◆ PASSAGE SHOWN:
----------

PAINTER: We’re also forgetting the cultural context of all this: that Obama was operating as a black man among a whole bunch of white guys. They were middle Americans whose gut sense was distrust—not being comfortable with him, not wanting to go along with him. There was a lot of static going on. He had to prove that he wasn’t a communist. That’s part of the reason, I’m guessing, that he didn’t move further left against the banks and kept on the side, really, of the Republican financial establishment.
JAFFE: I agree with John that you need an outside force. But in this case, the outside force voluntarily demobilized: After the stimulus was approved, the labor movement refused to push on the things they wanted. Everybody went along with Obama’s idea that “now we pivot to health care,” even though unemployment was still at 10 percent. Nobody was willing to push him, largely because the left was just coming out of eight years of PTSD over George W. Bush.
SULLIVAN: He won reelection easily. All these arguments about his first term: How did he win reelection so convincingly, if he got things so wrong?
You’re saying that it didn’t matter that he didn’t mobilize grassroots support?
SULLIVAN: If he’d moved left in that first term, he wouldn’t have won reelection.
JAFFE: I think it depends what we’re defining as “left.”
GORDON-REED: He didn’t have to go very far to be too left for some people. For the first black president, there were all kinds of psychic things going on that just don’t apply for a “regular” person. He couldn’t have gone too far left and won.
PAINTER: This is the only place I’m sort of separating myself from John. Because you, John, are thinking of this context without the racial dynamics that played a big part in narrowing his room to maneuver.
SULLIVAN: He won more white voters in 2012 than Hillary Clinton just did, OK? He was always popular with white people in the Midwest. This whole racial thing is just so myopic.

----------

◆ DATA SEGMENT:
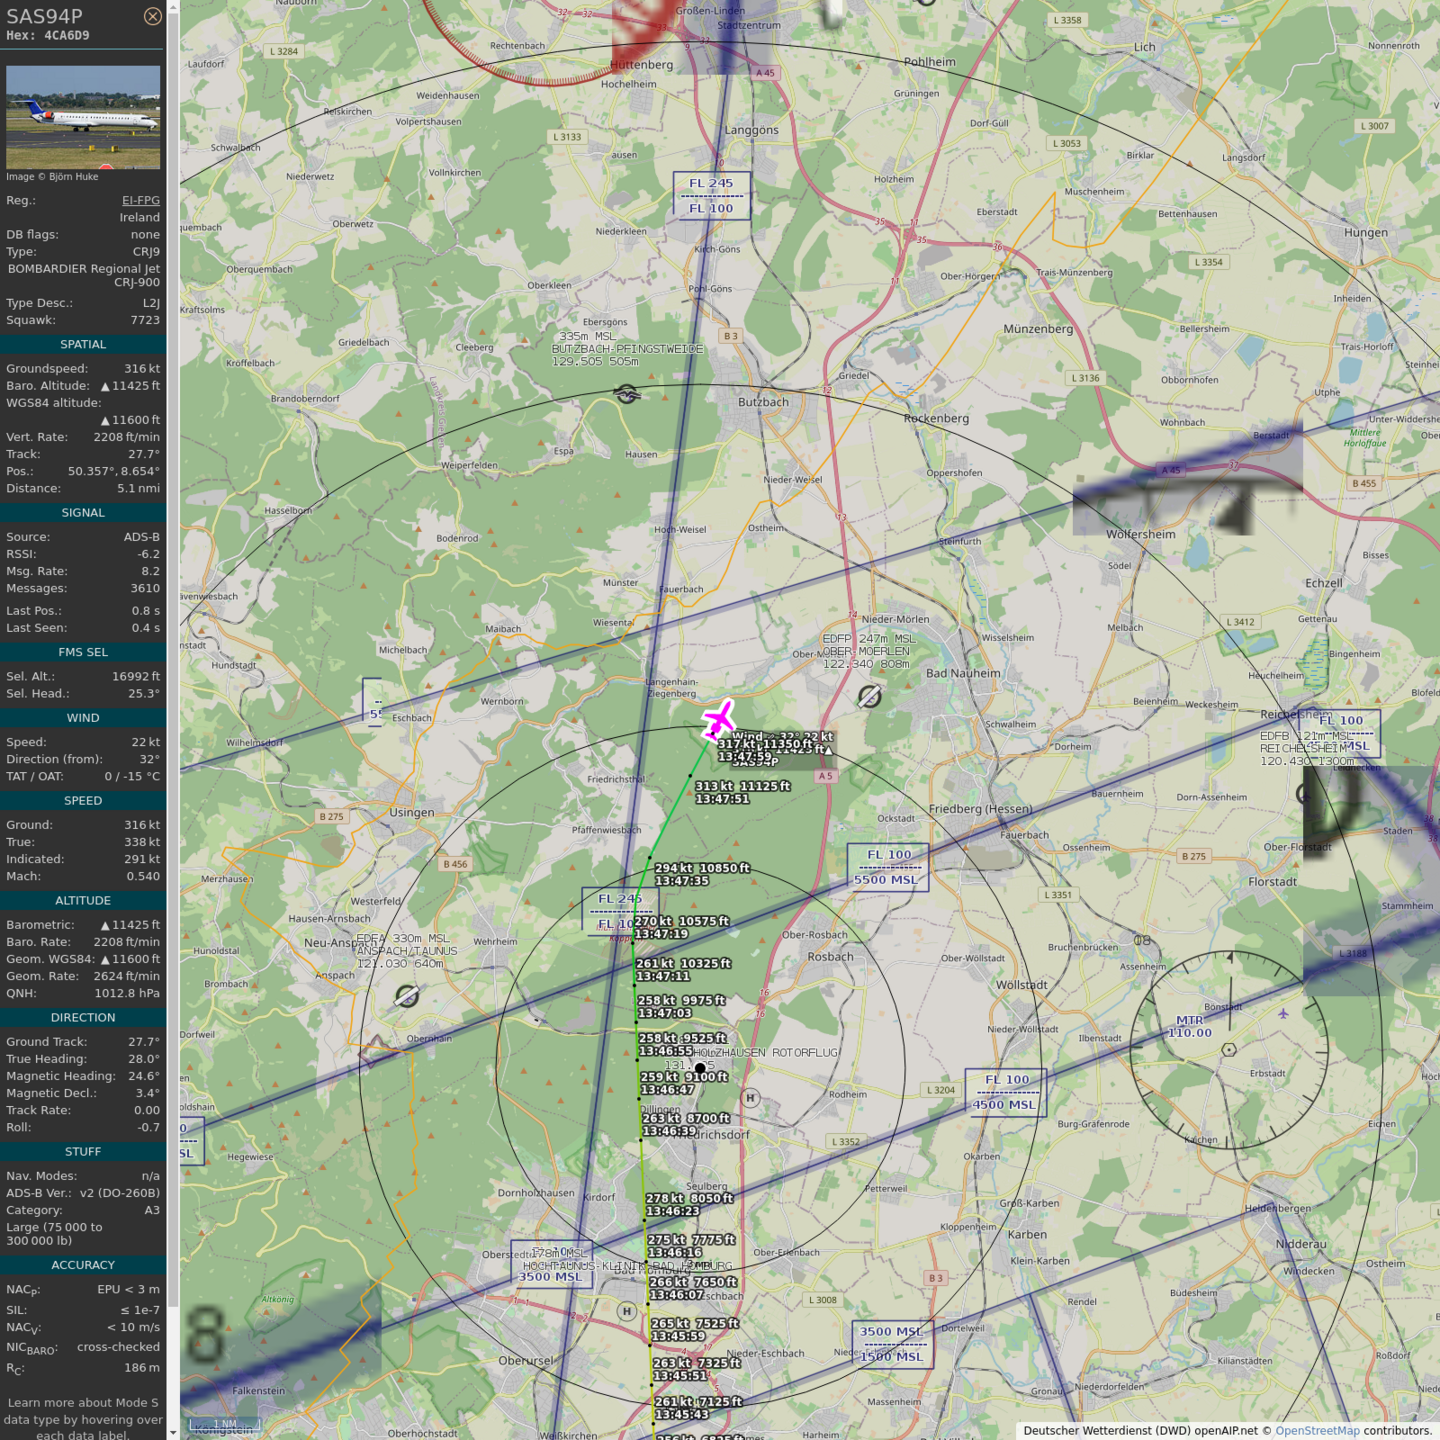Click the FL 245 / FL 100 airspace label near Langgöns

711,196
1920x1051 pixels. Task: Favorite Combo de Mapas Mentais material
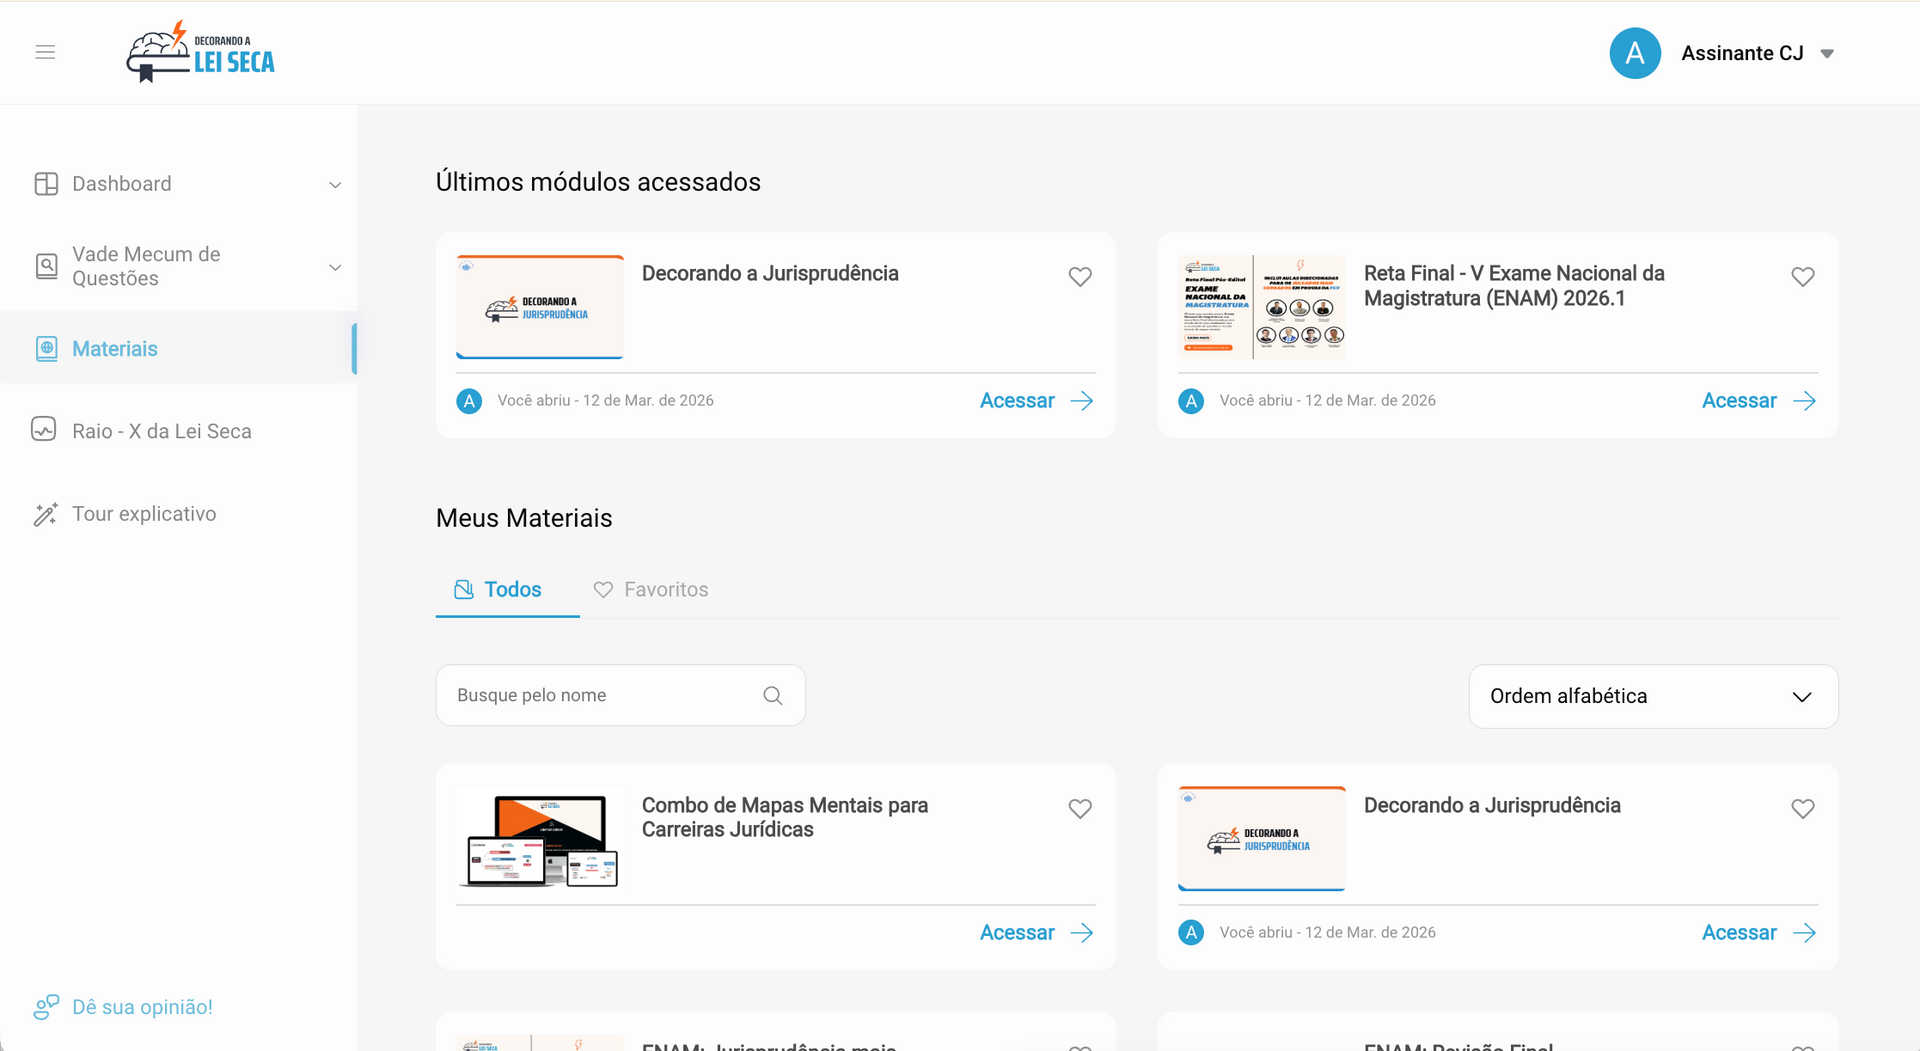1080,809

----------

◆ WORK TO DO:
1. List every speaker named in the Obama discussion.
2. According to the Obama discussion, what was the unemployment rate when everyone went along with the pivot to health care?
3. In the Obama discussion, swap "Midwest" for "Northeast" and write out everything from "You’re saying that" down to "just so myopic.".
Work from the text alone.

◆ RESULTS BY TASK:
1. Painter, Jaffe, Sullivan, Gordon-Reed

2. 10 percent

3.
You’re saying that it didn’t matter that he didn’t mobilize grassroots support?
SULLIVAN: If he’d moved left in that first term, he wouldn’t have won reelection.
JAFFE: I think it depends what we’re defining as “left.”
GORDON-REED: He didn’t have to go very far to be too left for some people. For the first black president, there were all kinds of psychic things going on that just don’t apply for a “regular” person. He couldn’t have gone too far left and won.
PAINTER: This is the only place I’m sort of separating myself from John. Because you, John, are thinking of this context without the racial dynamics that played a big part in narrowing his room to maneuver.
SULLIVAN: He won more white voters in 2012 than Hillary Clinton just did, OK? He was always popular with white people in the Northeast. This whole racial thing is just so myopic.